An Overview of Ileoanal Reservoir (Pouch) Surgery
Linda B. Hurd, RN, MSN
- The ileoanal reservoir procedure is a surgical treatment option for chronic ulcerative colitis, colon cancer and familial polyposis patients who need to have their large intestine (colon) removed. An ileoanal reservoir (or pouch) is an internal pouch formed of small intestine. This pouch provides a storage place for stool in the absence of the large intestine. Anal sphincter muscles assist in holding in the stool. Several times a day, stool is passed through the anus.
- Ileoanal reservoir surgery is a widely accepted surgical treatment for ulcerative colitis or familial polyposis because it eliminates the disease, gives the patient control of bowel movements and does not require a permanent ileostomy. Each patient considering this surgery is carefully evaluated to determine if this procedure is appropriate for them. This procedure is performed in one, two or three stages, but is most often done in two stages, usually 2-3 months apart.

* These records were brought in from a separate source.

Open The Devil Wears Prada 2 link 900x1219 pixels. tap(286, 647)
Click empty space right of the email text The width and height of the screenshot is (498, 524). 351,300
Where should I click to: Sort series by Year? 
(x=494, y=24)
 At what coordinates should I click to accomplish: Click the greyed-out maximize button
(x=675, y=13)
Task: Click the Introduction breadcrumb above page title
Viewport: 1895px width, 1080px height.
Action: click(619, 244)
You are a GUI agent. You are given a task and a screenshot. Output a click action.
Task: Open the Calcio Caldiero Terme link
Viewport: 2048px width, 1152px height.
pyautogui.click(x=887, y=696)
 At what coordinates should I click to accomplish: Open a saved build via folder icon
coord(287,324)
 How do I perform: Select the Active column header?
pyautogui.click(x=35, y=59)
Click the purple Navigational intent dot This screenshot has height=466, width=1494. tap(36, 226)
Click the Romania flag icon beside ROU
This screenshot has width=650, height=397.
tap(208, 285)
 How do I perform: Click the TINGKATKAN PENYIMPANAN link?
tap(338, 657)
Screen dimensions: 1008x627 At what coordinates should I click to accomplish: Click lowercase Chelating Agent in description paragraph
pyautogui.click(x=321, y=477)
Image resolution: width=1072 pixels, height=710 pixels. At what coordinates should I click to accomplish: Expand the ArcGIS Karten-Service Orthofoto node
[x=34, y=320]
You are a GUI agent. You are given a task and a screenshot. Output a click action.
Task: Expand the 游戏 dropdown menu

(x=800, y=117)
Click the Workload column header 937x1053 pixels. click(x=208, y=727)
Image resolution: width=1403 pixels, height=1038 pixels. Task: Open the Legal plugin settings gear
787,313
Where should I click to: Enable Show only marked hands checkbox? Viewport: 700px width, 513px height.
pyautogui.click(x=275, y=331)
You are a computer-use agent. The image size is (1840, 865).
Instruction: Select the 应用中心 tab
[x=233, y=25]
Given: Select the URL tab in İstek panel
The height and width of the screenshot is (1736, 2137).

- The first surgery removes the entire large bowel and the lining of the rectum, but leaves the rectal muscle intact. A reservoir or "pouch" is made out of small intestine and then is connected to the anus. Next, a temporary ileostomy is made. An ileostomy is a surgically created opening between the small bowel and the skin of the abdomen through which stool and gas are passed. This temporary ileostomy diverts the stool; protecting the reservoir (pouch)while it heals. (See figures 1, 2 and 3)
What to expect after the first surgery:
- In the initial weeks after surgery, waste material coming through the ileostomy is liquid but then begins to thicken. A good diet with increased fluid intake is needed to keep well hydrated and nourished. Patients wear an ileostomy appliance over the ileostomy that collects the waste as it passes through the ostomy (or opening) on the abdomen. Learning to care for the ileostomy is a little tricky but with practice becomes very manageable. Patients also may occasionally pass small amounts of mucus or blood through the rectum.
- Approximately four to six weeks after the first surgery, an x-ray study of the pouch is performed. If the study shows that the pouch is healed, then the second surgery can be scheduled.
- The second surgery (usually done 2-3 months after the first) "takes down" or removes the ileostomy and reconnects the bowel. The pouch now becomes functional so that waste passes into the pouch, where it is stored. When an "urge" is felt, the stool can be passed through the anus, out of the body.
- In most cases, the second surgery can be done at the ileostomy site without re-opening the first incision. The skin at the former ileostomy site is usually left to close on its own. (See figure 4)
What to expect after the second surgery:
- Once a patient starts passing stool through the anus, stools are frequent and liquid. There may be accompanying urgency and leakage of stool. All of these aspects improve over time as the anal sphincter muscles strengthen and the pouch adapts to its new function. Stools become thicker as the small intestine absorbs more water. In addition, medications to decrease bowel activity and bulk-forming agents to thicken the stool may be prescribed.
- Patients can help during this adaptation process by avoiding foods that may cause gas, diarrhea and anal irritation. Careful skin care around the anus will protect the skin from the irritation of frequent stools. Continuing anal sphincter muscles exercises (Kegel Exercises) during this time is also beneficial.
- After six months, most people can expect about five to six semi-formed bowel movements during the day and one at night. The pouch takes up to one year to fully adapt. In most patients, functioning of the pouch continues to improve over time.
- When considering and undergoing this surgery, all patients and their loved ones have concerns and questions. Sometimes they feel isolated and frightened. It is helpful for all involved to receive general information about this surgery and understand what to expect during the course of these procedures. In addition, patients and family members may be interested in contacting an ileoanal support group, which provides a place to learn more about this surgery and to meet others with similar concerns and experiences. Be sure to talk with your gastroenterologist, surgeon or ET nurse about these issues and keep in close contact with them during the surgeries and throughout the rehabilitation process. Patient satisfaction with this surgery is high and with both ulcerative colitis and familial polyposis patients, their disease is cured!